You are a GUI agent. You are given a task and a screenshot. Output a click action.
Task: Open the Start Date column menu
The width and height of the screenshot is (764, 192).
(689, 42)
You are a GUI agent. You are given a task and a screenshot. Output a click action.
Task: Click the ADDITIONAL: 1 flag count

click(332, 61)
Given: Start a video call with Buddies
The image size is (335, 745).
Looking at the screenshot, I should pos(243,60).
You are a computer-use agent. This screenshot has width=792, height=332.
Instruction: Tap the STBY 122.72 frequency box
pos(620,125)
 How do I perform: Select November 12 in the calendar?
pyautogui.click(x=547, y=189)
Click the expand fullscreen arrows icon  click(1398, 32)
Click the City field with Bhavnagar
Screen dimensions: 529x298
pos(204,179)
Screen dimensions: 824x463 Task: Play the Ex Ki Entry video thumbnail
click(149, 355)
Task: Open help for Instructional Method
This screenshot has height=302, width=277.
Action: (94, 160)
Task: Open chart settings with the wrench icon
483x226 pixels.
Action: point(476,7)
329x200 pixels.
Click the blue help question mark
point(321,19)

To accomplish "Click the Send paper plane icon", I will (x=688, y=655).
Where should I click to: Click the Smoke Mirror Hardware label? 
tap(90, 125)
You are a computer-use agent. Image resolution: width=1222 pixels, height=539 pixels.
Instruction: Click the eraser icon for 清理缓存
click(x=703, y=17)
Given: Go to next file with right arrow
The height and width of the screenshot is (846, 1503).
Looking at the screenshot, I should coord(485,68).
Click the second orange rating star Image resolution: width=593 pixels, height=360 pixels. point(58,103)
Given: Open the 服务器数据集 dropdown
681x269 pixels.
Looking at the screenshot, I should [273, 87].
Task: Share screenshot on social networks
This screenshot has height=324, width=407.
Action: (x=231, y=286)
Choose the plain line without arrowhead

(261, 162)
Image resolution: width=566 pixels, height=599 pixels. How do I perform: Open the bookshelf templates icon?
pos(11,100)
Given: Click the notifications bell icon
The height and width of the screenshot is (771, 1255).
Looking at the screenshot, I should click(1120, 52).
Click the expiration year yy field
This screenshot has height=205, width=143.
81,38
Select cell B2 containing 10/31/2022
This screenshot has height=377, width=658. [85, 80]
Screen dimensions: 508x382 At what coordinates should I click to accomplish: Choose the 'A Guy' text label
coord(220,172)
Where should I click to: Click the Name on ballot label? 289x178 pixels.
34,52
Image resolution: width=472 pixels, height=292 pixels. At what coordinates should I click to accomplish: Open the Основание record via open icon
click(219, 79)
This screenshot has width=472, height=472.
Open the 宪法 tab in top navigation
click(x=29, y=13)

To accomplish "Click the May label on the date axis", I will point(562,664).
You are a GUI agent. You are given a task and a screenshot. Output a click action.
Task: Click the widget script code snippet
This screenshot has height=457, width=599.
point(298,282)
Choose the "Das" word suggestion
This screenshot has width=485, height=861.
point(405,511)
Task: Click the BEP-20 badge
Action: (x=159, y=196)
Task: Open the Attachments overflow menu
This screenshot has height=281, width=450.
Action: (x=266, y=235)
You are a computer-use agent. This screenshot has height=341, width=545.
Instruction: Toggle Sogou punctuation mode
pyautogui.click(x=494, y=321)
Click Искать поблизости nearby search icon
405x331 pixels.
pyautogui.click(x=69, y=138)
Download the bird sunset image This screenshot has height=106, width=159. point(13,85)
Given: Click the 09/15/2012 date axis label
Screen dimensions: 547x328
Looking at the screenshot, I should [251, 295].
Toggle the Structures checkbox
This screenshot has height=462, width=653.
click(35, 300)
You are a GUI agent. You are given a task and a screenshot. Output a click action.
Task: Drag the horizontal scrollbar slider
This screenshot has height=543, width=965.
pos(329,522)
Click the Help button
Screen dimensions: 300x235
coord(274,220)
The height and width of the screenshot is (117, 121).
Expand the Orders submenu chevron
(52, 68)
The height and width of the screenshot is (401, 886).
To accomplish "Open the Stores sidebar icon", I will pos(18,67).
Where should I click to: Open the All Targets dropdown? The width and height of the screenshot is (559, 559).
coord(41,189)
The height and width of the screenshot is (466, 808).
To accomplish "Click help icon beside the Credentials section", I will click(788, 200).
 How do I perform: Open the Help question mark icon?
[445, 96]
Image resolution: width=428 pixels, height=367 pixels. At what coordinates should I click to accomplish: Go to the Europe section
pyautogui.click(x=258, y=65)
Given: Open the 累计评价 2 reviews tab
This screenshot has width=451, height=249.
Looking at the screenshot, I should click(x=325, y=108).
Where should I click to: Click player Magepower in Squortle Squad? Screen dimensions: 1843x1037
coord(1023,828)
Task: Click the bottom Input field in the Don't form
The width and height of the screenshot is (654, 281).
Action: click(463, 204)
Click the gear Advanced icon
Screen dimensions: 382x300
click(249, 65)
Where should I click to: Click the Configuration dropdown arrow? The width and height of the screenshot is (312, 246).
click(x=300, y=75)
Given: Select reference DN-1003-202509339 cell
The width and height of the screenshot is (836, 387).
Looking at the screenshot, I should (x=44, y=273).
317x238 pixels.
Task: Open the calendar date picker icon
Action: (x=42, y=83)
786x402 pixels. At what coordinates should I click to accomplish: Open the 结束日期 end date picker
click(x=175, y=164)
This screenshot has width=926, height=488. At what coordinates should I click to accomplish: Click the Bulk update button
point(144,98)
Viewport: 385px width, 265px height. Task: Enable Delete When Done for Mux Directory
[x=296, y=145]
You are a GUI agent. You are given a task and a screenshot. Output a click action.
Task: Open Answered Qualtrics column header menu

——————————

§ **What you have to do**: The complete listing, transcribed exactly, is the expected answer.

§ **The completed task**:
You are a GUI agent. You are given a task and a screenshot. Output a click action.
Task: Open the Start Date column menu
The width and height of the screenshot is (764, 192).
(689, 42)
You are a GUI agent. You are given a task and a screenshot. Output a click action.
Task: Click the ADDITIONAL: 1 flag count

click(332, 61)
Given: Start a video call with Buddies
The image size is (335, 745).
Looking at the screenshot, I should pos(243,60).
You are a computer-use agent. This screenshot has width=792, height=332.
Instruction: Tap the STBY 122.72 frequency box
pos(620,125)
 How do I perform: Select November 12 in the calendar?
pyautogui.click(x=547, y=189)
Click the expand fullscreen arrows icon  click(1398, 32)
Click the City field with Bhavnagar
Screen dimensions: 529x298
pos(204,179)
Screen dimensions: 824x463 Task: Play the Ex Ki Entry video thumbnail
click(149, 355)
Task: Open help for Instructional Method
This screenshot has height=302, width=277.
Action: (94, 160)
Task: Open chart settings with the wrench icon
483x226 pixels.
Action: point(476,7)
329x200 pixels.
Click the blue help question mark
point(321,19)

To accomplish "Click the Send paper plane icon", I will (x=688, y=655).
Where should I click to: Click the Smoke Mirror Hardware label? 
tap(90, 125)
You are a computer-use agent. Image resolution: width=1222 pixels, height=539 pixels.
Instruction: Click the eraser icon for 清理缓存
click(x=703, y=17)
Given: Go to next file with right arrow
The height and width of the screenshot is (846, 1503).
Looking at the screenshot, I should coord(485,68).
Click the second orange rating star Image resolution: width=593 pixels, height=360 pixels. point(58,103)
Given: Open the 服务器数据集 dropdown
681x269 pixels.
Looking at the screenshot, I should [273, 87].
Task: Share screenshot on social networks
This screenshot has height=324, width=407.
Action: (x=231, y=286)
Choose the plain line without arrowhead

(261, 162)
Image resolution: width=566 pixels, height=599 pixels. How do I perform: Open the bookshelf templates icon?
pos(11,100)
Given: Click the notifications bell icon
The height and width of the screenshot is (771, 1255).
Looking at the screenshot, I should click(1120, 52).
Click the expiration year yy field
This screenshot has height=205, width=143.
81,38
Select cell B2 containing 10/31/2022
This screenshot has height=377, width=658. [85, 80]
Screen dimensions: 508x382 At what coordinates should I click to accomplish: Choose the 'A Guy' text label
coord(220,172)
Where should I click to: Click the Name on ballot label? 289x178 pixels.
34,52
Image resolution: width=472 pixels, height=292 pixels. At what coordinates should I click to accomplish: Open the Основание record via open icon
click(219, 79)
This screenshot has width=472, height=472.
Open the 宪法 tab in top navigation
click(x=29, y=13)

To accomplish "Click the May label on the date axis", I will point(562,664).
You are a GUI agent. You are given a task and a screenshot. Output a click action.
Task: Click the widget script code snippet
This screenshot has height=457, width=599.
point(298,282)
Choose the "Das" word suggestion
This screenshot has width=485, height=861.
point(405,511)
Task: Click the BEP-20 badge
Action: (x=159, y=196)
Task: Open the Attachments overflow menu
This screenshot has height=281, width=450.
Action: (x=266, y=235)
You are a computer-use agent. This screenshot has height=341, width=545.
Instruction: Toggle Sogou punctuation mode
pyautogui.click(x=494, y=321)
Click Искать поблизости nearby search icon
405x331 pixels.
pyautogui.click(x=69, y=138)
Download the bird sunset image This screenshot has height=106, width=159. point(13,85)
Given: Click the 09/15/2012 date axis label
Screen dimensions: 547x328
Looking at the screenshot, I should [251, 295].
Toggle the Structures checkbox
This screenshot has height=462, width=653.
click(35, 300)
You are a GUI agent. You are given a task and a screenshot. Output a click action.
Task: Drag the horizontal scrollbar slider
This screenshot has height=543, width=965.
pos(329,522)
Click the Help button
Screen dimensions: 300x235
coord(274,220)
The height and width of the screenshot is (117, 121).
Expand the Orders submenu chevron
(52, 68)
The height and width of the screenshot is (401, 886).
To accomplish "Open the Stores sidebar icon", I will pos(18,67).
Where should I click to: Open the All Targets dropdown? The width and height of the screenshot is (559, 559).
coord(41,189)
The height and width of the screenshot is (466, 808).
To accomplish "Click help icon beside the Credentials section", I will click(788, 200).
 How do I perform: Open the Help question mark icon?
[445, 96]
Image resolution: width=428 pixels, height=367 pixels. At what coordinates should I click to accomplish: Go to the Europe section
pyautogui.click(x=258, y=65)
Given: Open the 累计评价 2 reviews tab
This screenshot has width=451, height=249.
Looking at the screenshot, I should click(x=325, y=108).
Where should I click to: Click player Magepower in Squortle Squad? Screen dimensions: 1843x1037
coord(1023,828)
Task: Click the bottom Input field in the Don't form
The width and height of the screenshot is (654, 281).
Action: click(463, 204)
Click the gear Advanced icon
Screen dimensions: 382x300
click(249, 65)
Where should I click to: Click the Configuration dropdown arrow? The width and height of the screenshot is (312, 246).
click(x=300, y=75)
Given: Select reference DN-1003-202509339 cell
The width and height of the screenshot is (836, 387).
Looking at the screenshot, I should (x=44, y=273).
317x238 pixels.
Task: Open the calendar date picker icon
Action: (x=42, y=83)
786x402 pixels. At what coordinates should I click to accomplish: Open the 结束日期 end date picker
click(x=175, y=164)
This screenshot has width=926, height=488. At what coordinates should I click to accomplish: Click the Bulk update button
point(144,98)
Viewport: 385px width, 265px height. Task: Enable Delete When Done for Mux Directory
[x=296, y=145]
You are a GUI agent. You are given a task and a screenshot. Output a click action.
Task: Open Answered Qualtrics column header menu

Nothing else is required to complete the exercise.